After last night’s 3-0 win over the New Jersey Devils, in which Ilya Bryzgalov notched his third straight shutout, I noticed a lot of this sentiment around the Internets (you can click to enlarge if necessary):
This person was not alone. There were many, many others who agreed with him.
The notion here is that if you ever booed Ilya Bryzgalov, you hate him, you don’t want him to succeed and thus are an awful hypocrite for ever even thinking about cheering for him. You can’t boo a guy one night and then cheer for him another. Doing so means you’re a bandwagoner or a hater or a gun-jumper.
No. No. No. No.
You’re not any of those things if you booed Ilya Bryzgalov. You’re not a bandwagoner. You’re not a hater. You’re not a gun-jumper or a hypocrite. You’re a fan, and booing poor performances is what fans do, just as cheering great performances is what we do.
In fact, if you were really a bandwagoner or a hater, you probably would have just said walked away in December. The Sixers were playing well then, after all. Think the Eagles were too.
The rational part of us says that yeah, Ilya Bryzgalov isn’t as bad as he played for the first half of this season. We knew all about his career numbers to date. He’s a guy with enough of a track record in the NHL that we know his true talent level, and when you normalize for luck — bad bounces inflating opposition shooting percentage and all that — it’s easy to come to the realization that he was eventually going to start playing better. He’s not a bad goalie.
We can create any narrative around that we want — the media was a distraction, the fans were a distraction, the contract was a distraction, he needed time to get used to the Eastern Conference or the new system, the defense is finally playing well in front of him, whatever — but the fact is that for several months, Ilya Bryzgalov was playing bad hockey. Now, he’s playing good hockey. We have reacted to this shift accordingly.

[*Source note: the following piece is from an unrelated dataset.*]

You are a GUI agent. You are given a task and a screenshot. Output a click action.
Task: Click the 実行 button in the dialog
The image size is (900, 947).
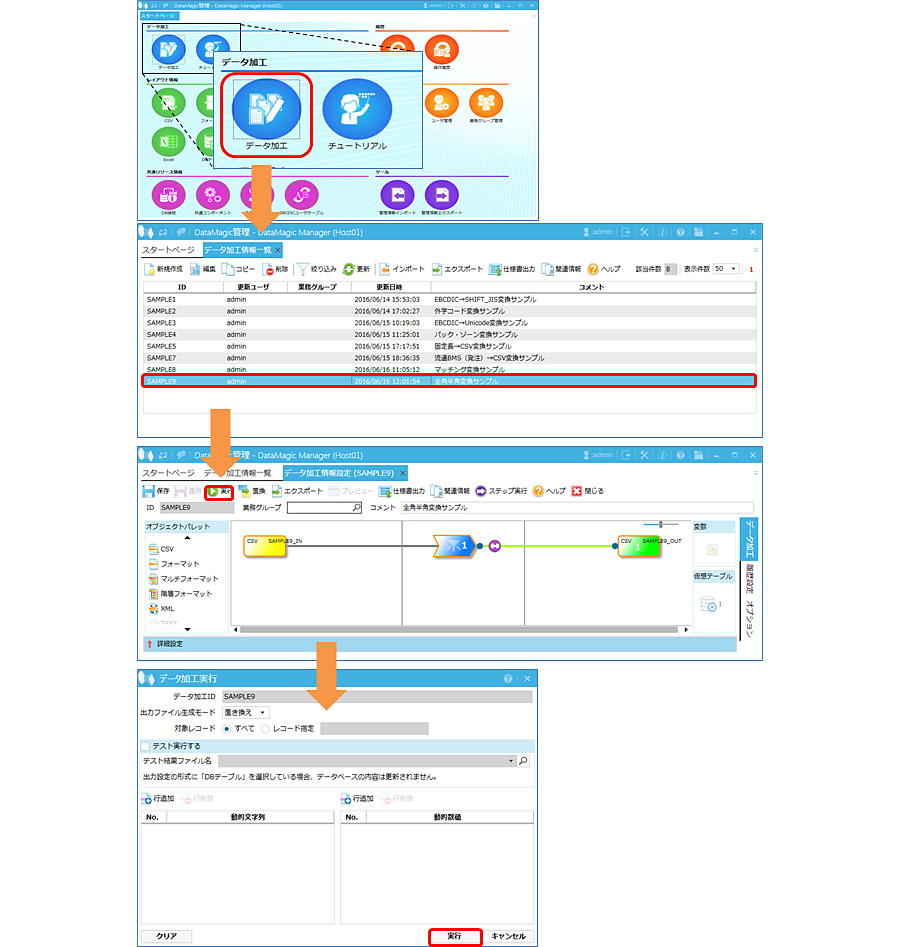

Booing a guy just means you care. It doesn’t mean you hate him on a personal level or anything (although there are definitely exceptions … people are idiots.) It means you’re a fan, and since “We support you and think you’ll turn this around but we aren’t pleased with the way you’re playing right now!” isn’t exactly a clever in-game chant, we boo. In a crooked way, booing is showing support. If we didn’t care, we’d just stop showing up. We’d stop visiting this blog. We’d find a new hobby.
There’s nothing wrong with booing a player when they deserve the kick in the pants. There’s nothing wrong with cheering them when they deserve the praise. Don’t let anybody guilt you into thinking otherwise.